Among those killed were Badache Said, 39, who led the Ibn el-Moqafa militia, and Nouali Hamza. Both were were handed death sentences in absentia last week along with 33 others, including AQIM leader Abdelmalek Droukdel.
All five were implicated in an attack on an Algerian army barracks at Azazga near Tizi Ouzou in April 2011, in which 17 soldiers were killed.
Qatar-Algeria Joint venture for Steel Production
On 27 March, Industries Qatar announced that the governments of Qatar and Algeria have entered into a joint venture to build a steel production plant in Algeria. Industries Qatar has interests in petrochemicals, fertilisers and steel products. The planned steel complex will have a total annual production capacity of 4 million metric tonnes. The steel complex will cost $2bn in its first phase.
The project is anticipated to create over 1,000 direct jobs and thousands of indirect jobs. Algeria, represented by Sider and Fonds National D’investissement, will hold 51 percent of the new company, while Qatar Steel International will hold the remaining 49 percent. The facility is expected to take 42 months to construct, and commercial production is expected to start in 2017.
Three Divers Arrested for Attempting to Cut Undersea Internet Cable
On 27 March, Egyptian authorities arrested three divers who were trying to cut through an undersea internet cable in the waters of Alexandria. The damaged cable caused a drop in the speed of online services in Egypt and some other countries.
The divers were arrested while attempting to cut the undersea wires of the main telecommunications company, Telecom Egypt. The damaged cable was the South East Asia Middle East Western Europe 4 (SEA-ME-WE 4), a critical cable under the Mediterranean. Cable operator Seacom said several lines connecting Europe with Africa, the Middle East and Asia were hit, slowing down internet services.
The arrested men are due to be interrogated. Their motive has not been made public.
Egyptian Satirist Arrested, Released on Bail
On 1 April, Bassem Youssef, the Middle East’s most popular TV satirist, was issued with an arrest warrant and questioned by Egypt’s top prosecutor for allegedly insulting Islam and the Egyptian president Mohamed Morsi. Youssef, regarded as Egypt’s Jon Stewart, turned himself in following the issue of an arrest warrant by prosecutor general Talaat Abdallah. He was released on bail of 15,000 Egyptian pounds (£1,500) after being questioned for three hours. According to Heba Morayaf, director of Human right watch in Egypt, it heralds the most serious affront to free speech since associates of Egypt’s Muslim Brotherhood assumed power.
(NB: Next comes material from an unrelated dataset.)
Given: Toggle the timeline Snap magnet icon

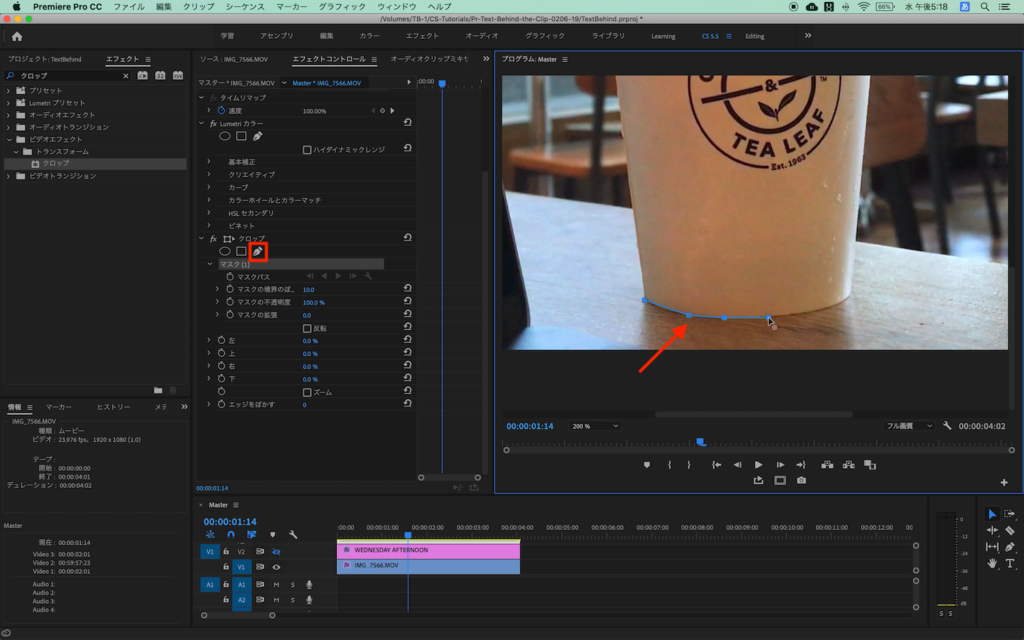Looking at the screenshot, I should [230, 535].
Youssef became an increasingly notable figure following Egypt’s 2011 uprising. His show, “al Bernameg” humorously critiques politics, fundamentalist clerics, and Morsi. With over than 30 million viewers across the Middle East, the show is a beacon for free-speech in the region. Youssef has been sued several times by private individuals, but this is the first time that the prosecutor general followed up one of the complaints with legal action, a signal that President Morsi’s Brotherhood-backed regime is now prepared to take a harsher stance against its critics.
Mohamed ElBaradei, the leader of Egypt’s main opposition coalition, said on Twitter, “Pathetic efforts to smother dissent and intimidate media is a sign of a shaky regime and a bunker mentality”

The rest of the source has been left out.